Description of the task => The answer is the number of lines in the data that contain the word "column"; give it alone.

Data extracted from a collection =>

[Start of Attachment]

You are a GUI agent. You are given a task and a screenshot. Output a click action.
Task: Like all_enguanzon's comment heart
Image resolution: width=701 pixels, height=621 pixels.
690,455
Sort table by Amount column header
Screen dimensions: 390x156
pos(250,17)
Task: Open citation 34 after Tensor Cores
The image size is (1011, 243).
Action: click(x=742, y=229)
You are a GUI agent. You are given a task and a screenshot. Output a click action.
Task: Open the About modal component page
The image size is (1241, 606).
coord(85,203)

[End of Attachment]
[Start of Attachment]

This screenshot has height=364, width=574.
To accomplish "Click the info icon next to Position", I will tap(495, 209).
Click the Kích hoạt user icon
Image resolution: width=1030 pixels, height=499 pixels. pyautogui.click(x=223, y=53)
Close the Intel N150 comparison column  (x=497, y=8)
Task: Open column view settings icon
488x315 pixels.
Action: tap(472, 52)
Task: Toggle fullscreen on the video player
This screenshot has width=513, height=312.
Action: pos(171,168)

[End of Attachment]

Exercise response => 3